La mecedora del amor

Es para los que tienen la suerte de poseer una mecedora de interior o de jardín. Para el resto, la variante de hacerlo en una silla o un sillón conocida como “el columpio”, les permitirá saborear los placeres del balanceo de una manera diferente y muy conveniente. 

El hombre se sienta y la mujer se sitúa a horcajadas sobre sus rodillas. Antes del coito, la mujer puede arrodillarse a los pies del hombre y hacerle una felación. Si el asiento es una mecedora, tendrá que tener cuidado con el ritmo del balanceo al entrar y salir el pene de la boca. Cuando ella está sobre él, pueden masturbarse mútuamente antes de la penetración.

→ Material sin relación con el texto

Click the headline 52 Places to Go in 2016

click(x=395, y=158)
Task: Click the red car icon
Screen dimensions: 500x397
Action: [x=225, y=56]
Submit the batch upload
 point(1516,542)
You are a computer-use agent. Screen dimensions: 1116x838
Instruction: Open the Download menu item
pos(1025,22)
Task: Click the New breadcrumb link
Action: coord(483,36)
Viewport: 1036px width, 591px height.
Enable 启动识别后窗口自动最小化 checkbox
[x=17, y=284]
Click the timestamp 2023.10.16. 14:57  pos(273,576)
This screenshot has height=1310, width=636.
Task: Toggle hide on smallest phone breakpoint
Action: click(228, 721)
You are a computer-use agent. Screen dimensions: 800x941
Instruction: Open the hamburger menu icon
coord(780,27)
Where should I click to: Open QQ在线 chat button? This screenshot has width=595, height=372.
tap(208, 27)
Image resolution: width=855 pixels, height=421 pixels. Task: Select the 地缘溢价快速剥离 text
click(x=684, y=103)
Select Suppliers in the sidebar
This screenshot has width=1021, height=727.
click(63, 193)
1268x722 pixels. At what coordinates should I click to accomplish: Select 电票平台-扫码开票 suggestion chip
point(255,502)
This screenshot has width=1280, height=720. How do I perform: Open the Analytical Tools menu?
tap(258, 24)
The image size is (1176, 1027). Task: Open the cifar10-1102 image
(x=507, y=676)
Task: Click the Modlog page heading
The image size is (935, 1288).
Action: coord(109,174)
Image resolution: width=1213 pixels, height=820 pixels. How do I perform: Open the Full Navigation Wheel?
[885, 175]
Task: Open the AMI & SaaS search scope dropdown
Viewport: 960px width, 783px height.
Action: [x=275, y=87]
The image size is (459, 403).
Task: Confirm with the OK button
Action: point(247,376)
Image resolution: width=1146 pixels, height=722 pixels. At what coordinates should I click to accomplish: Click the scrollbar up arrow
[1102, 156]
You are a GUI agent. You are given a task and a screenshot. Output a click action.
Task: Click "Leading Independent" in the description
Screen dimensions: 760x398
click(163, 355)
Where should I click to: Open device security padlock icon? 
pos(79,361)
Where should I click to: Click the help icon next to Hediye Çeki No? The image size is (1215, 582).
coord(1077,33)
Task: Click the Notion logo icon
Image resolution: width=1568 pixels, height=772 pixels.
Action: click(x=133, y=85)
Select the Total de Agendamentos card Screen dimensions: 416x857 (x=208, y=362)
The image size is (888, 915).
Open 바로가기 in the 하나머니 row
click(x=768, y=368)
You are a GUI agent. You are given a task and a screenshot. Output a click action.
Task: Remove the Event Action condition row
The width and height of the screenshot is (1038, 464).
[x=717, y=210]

Cuando ambos han alcanzado un alto nivel de excitación, el hombre desliza sus nalgas hasta el borde del asiento. La mujer entonces pega su cuerpo al de él y empotra el pene en su vagina con brusquedad o al contrario muy lentamente, según si desea un coito rápido o duradero. Su pecho está al alcance de la boca de su pareja, pudiendo abrazarle o agarrarse al respaldo del asiento. Él en cambio puede usar sus manos para acariciar los pechos de ella o agarrarla por las caderas. Así empieza el “juego”.

La mujer decide la velocidad del vaivén de la mecedora, provocando al mismo tiempo el vaivén del pene en su vagina hasta el orgasmo. Esto en el caso de usar una mecedora como asiento. En una silla o sillón normales, el esfuerzo debe ser mayor. En ambos casos el hombre tiene poca movilidad, sólo puede alzar ligeramente la pelvis para dar impulso al ritmo del balanceo.

Una variante de esta postura, es que la mujer se dé la vuelta, sentándose a horcajadas de espaldas al hombre, dejándole a la vista sus nalgas y el pecho accesible para caricias, magreos o pellizcos, o incluso puede masturbarla estimulándole el clítoris. En esta posición la mujer controla mejor la penetración, por lo que es más satisfactoria para ella (ya sea vaginal o anal) y el hombre prácticamente se limita a disfrutar de las vistas, el tacto y la penetración.